Indirect inline types as a middle ground

Michael van Acken michael.van.acken at gmail.com
Sun May 12 15:19:36 UTC 2019


Am Sa., 11. Mai 2019 um 12:21 Uhr schrieb Michael van Acken <
michael.van.acken at gmail.com>:

> [...]
>
> Using this as a template, it appears to me that there is a progression
> from inline_V to indirect_V_without_null to indirect_V_with_null.  The
> indirect_V in the middle takes on some properties from either of its
> siblings: from its reference-like kin the indirection part, from its
> inline-sibling the value set.  This halfway type would suffice to
> participate in a lot of collection APIs.
>

[Trying again to sort my vague thoughts:] For some reason, I see value
in two types inline_V and indirect_V, that have a bijective mapping
between them, and where the indirect type is sufficiently like a
reference to take part in collection APIs.

Maybe it's a throwback to my Modula-2/Oberon-2 days long past, with
POINTER, dereference operator, and VAR parameters.  Maybe it's my
subconsciousness seeing a way towards a future with less nulls, and
hopefully less NPEs.

For me, the single value point of the oh so innocent looking "null"
literal is the most widely interpreted primitive value of them all.
It's like a blank canvas where, at each point of use, an application
must paint its own picture.  On the other hand, Clojure has many
interpretations of nil/null depending on context (empty seq, empty
collection, logical false, receiver of a protocol function, etc.), and
this multitude works quite nicely for me.  I dislike the former, but
like the latter.  This is a contradiction I cannot really resolve.

Anyway, when I read the "Nullable Value Types in L-World" document
https://mail.openjdk.java.net/pipermail/valhalla-spec-experts/2018-November/000784.html
last year, I had two initial reactions: 1) I don't understand even a
small part of it, and 2) could this be a way to have the JVM (in some
situations) provide a fixed interpretation of "null_type null" for me?

Scenario: The inline (value) type V is the starting point, the `wrap`
function takes it to its indirect inline sibling, and the `unwrap`
function takes it back to V again.  With the two functions being
inverses of each other, I'm only looking at the case where `unwrap`
encounters a "null pointer", e.g. taken from a default-valued
variable.

a) If V has a designated inline value interpretation for the null
pointer, then `unwrap` produces this special inline value as a result.

b) Lacking such a designated interpretation, it interprets the
situation as an invalid program state and raises an appropriate
exception (maybe NPE).

In both cases the JVM would not surface a null reference, but instead
decide itself: either it produces a perfectly valid inline value, the
"inline value null", or it declares the operation a program error.

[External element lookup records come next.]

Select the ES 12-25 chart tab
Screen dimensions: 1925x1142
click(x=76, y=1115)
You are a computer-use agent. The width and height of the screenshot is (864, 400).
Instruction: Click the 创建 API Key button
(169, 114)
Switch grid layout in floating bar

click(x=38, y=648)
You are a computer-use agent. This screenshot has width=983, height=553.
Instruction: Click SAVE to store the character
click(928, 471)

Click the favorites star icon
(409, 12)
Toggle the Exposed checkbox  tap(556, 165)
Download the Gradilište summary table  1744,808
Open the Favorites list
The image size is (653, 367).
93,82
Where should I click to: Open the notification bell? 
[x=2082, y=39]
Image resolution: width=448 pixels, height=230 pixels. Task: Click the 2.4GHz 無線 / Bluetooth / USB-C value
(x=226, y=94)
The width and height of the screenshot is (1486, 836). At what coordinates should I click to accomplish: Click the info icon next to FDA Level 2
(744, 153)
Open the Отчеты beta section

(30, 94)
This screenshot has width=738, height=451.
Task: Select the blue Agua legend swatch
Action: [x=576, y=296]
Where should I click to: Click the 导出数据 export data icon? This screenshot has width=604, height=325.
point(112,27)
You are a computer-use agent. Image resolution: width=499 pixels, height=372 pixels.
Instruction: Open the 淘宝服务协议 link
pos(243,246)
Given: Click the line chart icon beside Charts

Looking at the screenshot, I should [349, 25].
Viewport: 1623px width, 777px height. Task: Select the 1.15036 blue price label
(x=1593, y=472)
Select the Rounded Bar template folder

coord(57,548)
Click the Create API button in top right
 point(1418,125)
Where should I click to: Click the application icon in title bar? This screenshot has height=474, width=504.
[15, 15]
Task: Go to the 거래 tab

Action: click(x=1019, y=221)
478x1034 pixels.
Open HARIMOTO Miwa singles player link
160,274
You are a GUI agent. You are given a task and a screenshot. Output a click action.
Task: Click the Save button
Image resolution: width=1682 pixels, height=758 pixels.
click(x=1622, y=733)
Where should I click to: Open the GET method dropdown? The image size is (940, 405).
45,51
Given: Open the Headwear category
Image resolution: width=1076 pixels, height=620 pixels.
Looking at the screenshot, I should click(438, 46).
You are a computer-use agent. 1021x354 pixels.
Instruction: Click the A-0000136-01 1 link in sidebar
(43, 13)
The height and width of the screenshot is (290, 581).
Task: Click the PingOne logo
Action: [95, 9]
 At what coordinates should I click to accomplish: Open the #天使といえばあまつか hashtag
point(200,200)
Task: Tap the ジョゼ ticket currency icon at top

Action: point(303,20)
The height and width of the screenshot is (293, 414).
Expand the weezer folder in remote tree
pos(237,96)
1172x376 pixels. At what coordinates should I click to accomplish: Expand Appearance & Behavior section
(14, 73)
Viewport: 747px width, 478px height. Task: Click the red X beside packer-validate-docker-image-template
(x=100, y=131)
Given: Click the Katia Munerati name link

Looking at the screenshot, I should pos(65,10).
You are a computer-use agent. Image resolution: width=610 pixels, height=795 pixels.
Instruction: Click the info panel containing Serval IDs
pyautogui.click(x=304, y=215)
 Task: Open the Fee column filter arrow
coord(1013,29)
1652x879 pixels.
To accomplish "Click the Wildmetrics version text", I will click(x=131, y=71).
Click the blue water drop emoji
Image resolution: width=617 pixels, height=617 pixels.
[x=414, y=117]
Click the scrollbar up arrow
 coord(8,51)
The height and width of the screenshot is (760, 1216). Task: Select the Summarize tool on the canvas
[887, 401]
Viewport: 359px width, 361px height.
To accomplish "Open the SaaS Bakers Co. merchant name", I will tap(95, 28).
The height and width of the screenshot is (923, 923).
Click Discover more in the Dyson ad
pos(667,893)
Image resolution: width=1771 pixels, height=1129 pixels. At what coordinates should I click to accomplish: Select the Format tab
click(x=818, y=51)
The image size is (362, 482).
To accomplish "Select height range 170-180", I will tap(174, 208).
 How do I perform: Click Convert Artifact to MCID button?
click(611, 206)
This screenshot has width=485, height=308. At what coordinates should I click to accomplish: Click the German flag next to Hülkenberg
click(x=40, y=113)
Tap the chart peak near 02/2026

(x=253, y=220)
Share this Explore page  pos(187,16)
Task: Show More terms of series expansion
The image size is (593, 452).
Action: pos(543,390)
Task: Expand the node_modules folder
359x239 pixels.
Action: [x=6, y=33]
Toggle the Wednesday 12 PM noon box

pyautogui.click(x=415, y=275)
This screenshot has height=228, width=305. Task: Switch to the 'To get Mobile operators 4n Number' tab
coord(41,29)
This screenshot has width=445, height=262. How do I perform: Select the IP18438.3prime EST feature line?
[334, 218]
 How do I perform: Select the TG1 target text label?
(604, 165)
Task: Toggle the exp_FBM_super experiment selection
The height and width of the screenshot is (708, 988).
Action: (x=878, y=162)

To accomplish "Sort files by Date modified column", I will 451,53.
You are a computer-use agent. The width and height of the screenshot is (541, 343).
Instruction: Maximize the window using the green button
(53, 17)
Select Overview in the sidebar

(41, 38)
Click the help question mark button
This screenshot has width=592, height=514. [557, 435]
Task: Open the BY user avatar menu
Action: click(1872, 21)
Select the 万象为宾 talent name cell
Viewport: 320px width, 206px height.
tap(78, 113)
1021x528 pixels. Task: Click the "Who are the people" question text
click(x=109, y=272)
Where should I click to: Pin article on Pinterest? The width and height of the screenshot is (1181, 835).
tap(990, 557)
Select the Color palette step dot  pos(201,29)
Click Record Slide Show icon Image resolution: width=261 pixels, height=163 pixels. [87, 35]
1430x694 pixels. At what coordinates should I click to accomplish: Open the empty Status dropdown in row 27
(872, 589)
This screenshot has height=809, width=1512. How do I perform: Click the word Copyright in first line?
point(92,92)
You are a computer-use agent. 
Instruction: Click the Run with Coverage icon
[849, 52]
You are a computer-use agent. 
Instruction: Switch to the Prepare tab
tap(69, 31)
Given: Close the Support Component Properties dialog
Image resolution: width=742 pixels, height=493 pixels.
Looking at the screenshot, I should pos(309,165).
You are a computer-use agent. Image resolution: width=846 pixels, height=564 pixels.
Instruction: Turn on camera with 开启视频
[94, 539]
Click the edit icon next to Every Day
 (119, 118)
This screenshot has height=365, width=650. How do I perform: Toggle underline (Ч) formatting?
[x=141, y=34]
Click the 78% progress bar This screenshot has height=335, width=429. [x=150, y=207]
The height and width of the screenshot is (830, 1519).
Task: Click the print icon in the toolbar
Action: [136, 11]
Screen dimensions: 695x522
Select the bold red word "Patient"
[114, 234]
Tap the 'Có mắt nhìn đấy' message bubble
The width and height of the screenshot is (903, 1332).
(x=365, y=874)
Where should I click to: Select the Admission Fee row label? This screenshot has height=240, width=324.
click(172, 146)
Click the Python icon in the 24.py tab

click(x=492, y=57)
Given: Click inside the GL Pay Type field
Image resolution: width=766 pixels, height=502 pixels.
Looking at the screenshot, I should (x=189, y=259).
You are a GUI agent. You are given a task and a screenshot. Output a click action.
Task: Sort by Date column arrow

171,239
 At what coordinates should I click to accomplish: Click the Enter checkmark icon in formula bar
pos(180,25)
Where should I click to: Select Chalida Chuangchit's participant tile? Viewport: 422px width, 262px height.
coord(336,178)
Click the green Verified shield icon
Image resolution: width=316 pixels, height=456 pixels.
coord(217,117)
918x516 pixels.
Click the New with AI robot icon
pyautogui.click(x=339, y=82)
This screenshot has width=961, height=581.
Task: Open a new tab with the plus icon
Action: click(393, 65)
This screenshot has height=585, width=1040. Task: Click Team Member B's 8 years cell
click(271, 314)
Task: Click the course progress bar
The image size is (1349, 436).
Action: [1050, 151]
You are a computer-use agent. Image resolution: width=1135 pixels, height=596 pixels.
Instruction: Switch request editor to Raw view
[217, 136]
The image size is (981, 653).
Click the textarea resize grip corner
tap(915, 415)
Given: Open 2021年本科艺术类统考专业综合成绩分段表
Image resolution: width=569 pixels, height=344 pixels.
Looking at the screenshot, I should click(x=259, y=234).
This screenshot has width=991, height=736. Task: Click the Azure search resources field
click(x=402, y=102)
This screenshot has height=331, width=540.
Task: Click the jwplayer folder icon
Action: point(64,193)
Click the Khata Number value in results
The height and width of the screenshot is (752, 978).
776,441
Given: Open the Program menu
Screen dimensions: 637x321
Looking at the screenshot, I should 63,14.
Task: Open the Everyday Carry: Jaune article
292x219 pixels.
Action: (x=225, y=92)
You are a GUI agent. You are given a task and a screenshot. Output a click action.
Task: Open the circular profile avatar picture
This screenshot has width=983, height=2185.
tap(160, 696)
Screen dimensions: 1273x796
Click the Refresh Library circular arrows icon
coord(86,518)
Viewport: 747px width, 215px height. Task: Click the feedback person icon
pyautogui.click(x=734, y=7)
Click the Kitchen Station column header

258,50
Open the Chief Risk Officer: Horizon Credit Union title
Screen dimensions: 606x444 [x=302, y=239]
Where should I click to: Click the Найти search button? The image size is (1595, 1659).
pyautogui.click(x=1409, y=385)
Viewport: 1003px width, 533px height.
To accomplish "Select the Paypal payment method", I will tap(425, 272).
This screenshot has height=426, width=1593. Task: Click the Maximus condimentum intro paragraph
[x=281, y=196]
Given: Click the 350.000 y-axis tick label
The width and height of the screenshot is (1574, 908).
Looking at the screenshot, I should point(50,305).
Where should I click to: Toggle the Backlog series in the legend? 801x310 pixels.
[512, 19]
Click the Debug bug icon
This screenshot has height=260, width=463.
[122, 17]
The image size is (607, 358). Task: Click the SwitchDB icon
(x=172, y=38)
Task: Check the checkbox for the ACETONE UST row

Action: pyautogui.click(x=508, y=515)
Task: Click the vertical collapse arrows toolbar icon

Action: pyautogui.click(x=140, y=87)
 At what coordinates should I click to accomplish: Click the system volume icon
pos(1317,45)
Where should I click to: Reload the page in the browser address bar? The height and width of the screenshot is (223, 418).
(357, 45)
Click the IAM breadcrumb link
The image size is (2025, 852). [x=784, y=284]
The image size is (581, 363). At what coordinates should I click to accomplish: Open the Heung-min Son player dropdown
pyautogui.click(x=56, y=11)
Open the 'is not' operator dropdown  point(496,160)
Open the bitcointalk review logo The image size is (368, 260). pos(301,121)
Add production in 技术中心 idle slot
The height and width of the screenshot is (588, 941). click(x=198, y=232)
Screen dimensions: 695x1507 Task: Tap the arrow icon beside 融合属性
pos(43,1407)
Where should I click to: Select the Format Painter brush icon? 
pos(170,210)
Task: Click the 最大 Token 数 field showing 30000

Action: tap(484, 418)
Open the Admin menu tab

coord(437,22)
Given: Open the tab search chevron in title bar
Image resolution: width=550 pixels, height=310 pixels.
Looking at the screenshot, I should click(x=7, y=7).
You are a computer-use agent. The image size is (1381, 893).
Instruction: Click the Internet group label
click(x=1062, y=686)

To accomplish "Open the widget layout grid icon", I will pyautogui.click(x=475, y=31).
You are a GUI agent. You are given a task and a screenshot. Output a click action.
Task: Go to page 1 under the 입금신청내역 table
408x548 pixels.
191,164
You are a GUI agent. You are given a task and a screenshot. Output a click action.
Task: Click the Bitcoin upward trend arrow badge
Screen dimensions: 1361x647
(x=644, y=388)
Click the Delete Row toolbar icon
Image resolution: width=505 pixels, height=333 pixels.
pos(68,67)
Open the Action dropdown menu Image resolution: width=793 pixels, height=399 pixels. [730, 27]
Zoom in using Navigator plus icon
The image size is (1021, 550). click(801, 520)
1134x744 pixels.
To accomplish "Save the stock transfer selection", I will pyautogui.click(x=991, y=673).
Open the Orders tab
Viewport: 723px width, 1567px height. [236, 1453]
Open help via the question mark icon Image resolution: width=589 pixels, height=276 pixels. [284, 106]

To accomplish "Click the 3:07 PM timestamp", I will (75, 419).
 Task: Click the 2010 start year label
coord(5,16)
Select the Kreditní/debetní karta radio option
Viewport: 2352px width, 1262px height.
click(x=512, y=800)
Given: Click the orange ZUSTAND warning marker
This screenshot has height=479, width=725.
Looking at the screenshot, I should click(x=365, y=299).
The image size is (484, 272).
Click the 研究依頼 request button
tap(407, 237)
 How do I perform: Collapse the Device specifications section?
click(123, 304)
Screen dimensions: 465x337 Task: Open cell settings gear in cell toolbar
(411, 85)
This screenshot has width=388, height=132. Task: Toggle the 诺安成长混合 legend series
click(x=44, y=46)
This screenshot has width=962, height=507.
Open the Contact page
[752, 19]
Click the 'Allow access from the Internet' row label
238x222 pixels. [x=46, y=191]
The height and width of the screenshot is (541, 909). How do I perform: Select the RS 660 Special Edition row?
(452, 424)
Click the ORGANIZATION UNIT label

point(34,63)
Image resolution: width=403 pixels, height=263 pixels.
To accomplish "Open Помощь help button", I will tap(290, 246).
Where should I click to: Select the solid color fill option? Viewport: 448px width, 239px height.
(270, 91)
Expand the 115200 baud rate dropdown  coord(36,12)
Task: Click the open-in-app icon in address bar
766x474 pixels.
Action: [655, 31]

(In situations where the "null_type null" is really required, there is
the option for the application to use the inline-in-reference
construction, like int-in-Integer.)

Having written all this, I think the crucial point of such an
indirect_V construction is, that a null pointer within it is not
directly visible to the application.  It is an implementation detail
that is always subject to the interpretation of the `wrap` and
`unwrap` functions.  But the indirect_V type would have the same
observable value set as the inline_V type.